Cost per GPU hour measures the size of the engine. Cost per token measures what came off the line. The engine size is interesting. The output is the business.
The one sentence to take into any vendor conversation is this: “What is your cost per token on my workload?” Not your cost per hour. Not your operations per dollar. Your cost per token on the workload the buyer’s business actually runs.
A buyer who walks into a vendor meeting like a buyer at a custom shop with a measured cut list goes home with the right material. A buyer who walks in like a tourist comparing brochures goes home with whatever the brochure pictured.
The vendor who cannot answer the cost-per-token question is selling on input metrics. The vendor who can answer it is selling on output. The buyer who learns to ask the question changes what gets sold.
Price the token, then watch the bill grow anyway#
Here is the part that surprises most chief financial officers.
The cost per token is falling. The bill is growing.
Both numbers are true at the same time. They are not in conflict. They are how the math of AI infrastructure works.
The unit price of a token is falling because the hardware is getting better and the model providers are competing for the buyer. Cost per token is the line item that gives the chief executive a good story for the board.
The total bill is growing because demand is outpacing the price cut. The business is using more tokens per user. More users are signing up. Each user is running agentic workflows that consume many tokens per action. Reasoning models are spending more tokens per question. The denominator of the per-token cost is shrinking, but the numerator of the total bill is climbing faster.
This is the same shape as a household water bill in a drought year. The unit price of water falls because the city is subsidizing conservation. The total bill rises because the household is watering the garden more aggressively to keep the lawn alive.
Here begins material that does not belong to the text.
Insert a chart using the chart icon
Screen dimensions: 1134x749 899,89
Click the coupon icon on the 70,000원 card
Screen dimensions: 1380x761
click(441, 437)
Both numbers move. The household reads the bill and is surprised.
The fix is to budget both numbers. Track the cost per token to evaluate the vendor. Track the total bill to evaluate the business. Treat the two as separate lines that move on separate clocks.
The chief financial officer who reads only the unit price misses the bill. The chief financial officer who reads only the bill misses the win the unit price represents. The reader who reads both is reading the AI economy with the right map.
The bill grows in the year the business succeeds at using AI. The bill stays flat in the year the business is not using AI. A flat AI bill is not a sign of cost discipline. It is a sign of underuse.
The token is the product. The bill is the business. Both numbers move on different clocks. The buyer who can read the unit price as the vendor’s win and the total bill as the company’s use has a framework the chief financial officer can defend.
The bill that grows in the year of growth is the right bill. The bill that stays flat in the year of growth is the wrong one.
The argument draws on Shrudi Kopakar’s interview with Noah Kravitz on a 2025 AI Podcast about accelerated computing.